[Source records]
========================

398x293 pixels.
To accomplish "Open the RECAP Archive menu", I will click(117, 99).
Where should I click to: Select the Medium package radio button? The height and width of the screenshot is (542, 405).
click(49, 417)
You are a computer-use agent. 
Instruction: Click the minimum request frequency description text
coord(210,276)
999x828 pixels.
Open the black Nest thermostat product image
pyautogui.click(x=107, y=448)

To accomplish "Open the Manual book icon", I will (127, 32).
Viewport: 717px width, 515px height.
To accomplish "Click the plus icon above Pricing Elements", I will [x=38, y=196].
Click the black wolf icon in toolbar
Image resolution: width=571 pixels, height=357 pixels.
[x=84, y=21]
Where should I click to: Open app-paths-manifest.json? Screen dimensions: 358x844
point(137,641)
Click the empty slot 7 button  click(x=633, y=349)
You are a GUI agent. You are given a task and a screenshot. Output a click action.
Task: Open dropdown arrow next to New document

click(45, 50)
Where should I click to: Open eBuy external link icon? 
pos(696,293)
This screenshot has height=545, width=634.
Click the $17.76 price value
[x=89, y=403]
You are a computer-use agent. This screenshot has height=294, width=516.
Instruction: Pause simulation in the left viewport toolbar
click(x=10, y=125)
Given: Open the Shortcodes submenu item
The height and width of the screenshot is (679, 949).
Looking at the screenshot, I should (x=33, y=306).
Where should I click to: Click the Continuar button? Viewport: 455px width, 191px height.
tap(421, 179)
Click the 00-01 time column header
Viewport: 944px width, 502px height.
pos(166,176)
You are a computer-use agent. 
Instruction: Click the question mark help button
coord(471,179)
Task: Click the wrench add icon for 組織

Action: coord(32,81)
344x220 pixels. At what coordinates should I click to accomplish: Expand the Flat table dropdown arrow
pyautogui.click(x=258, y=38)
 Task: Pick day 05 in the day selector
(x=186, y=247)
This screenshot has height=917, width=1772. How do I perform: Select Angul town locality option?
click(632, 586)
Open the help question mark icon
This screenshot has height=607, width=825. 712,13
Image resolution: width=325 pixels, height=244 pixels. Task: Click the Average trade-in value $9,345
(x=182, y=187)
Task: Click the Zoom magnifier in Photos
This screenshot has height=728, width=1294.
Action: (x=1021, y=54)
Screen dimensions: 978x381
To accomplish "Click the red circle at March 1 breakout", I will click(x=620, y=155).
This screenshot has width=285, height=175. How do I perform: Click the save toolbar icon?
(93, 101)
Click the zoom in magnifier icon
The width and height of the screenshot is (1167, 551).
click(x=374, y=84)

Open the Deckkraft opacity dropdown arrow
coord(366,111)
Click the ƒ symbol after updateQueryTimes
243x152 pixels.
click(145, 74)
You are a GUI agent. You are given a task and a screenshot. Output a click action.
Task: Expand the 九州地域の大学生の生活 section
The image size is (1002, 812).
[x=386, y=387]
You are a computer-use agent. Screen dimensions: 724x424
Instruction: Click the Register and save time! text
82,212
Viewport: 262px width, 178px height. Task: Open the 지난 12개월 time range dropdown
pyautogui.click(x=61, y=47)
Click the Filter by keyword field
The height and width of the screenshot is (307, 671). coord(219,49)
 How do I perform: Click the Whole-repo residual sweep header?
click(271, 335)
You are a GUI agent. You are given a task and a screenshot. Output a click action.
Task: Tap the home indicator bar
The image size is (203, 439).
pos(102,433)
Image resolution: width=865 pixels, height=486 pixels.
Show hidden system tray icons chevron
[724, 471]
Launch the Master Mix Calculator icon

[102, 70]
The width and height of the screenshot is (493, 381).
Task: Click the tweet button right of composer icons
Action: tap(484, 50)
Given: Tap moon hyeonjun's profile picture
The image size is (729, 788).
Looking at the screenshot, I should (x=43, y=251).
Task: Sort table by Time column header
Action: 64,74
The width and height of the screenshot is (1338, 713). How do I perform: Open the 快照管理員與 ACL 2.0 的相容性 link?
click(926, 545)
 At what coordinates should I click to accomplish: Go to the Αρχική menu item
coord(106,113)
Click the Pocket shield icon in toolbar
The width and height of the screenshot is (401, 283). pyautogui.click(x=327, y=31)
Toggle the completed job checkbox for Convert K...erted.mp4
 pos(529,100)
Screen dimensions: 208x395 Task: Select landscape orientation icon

========================

> _What you are asked to do_: In the records above, how many lines contain the word "magnifier"? Say only the number.

> _Output_: 2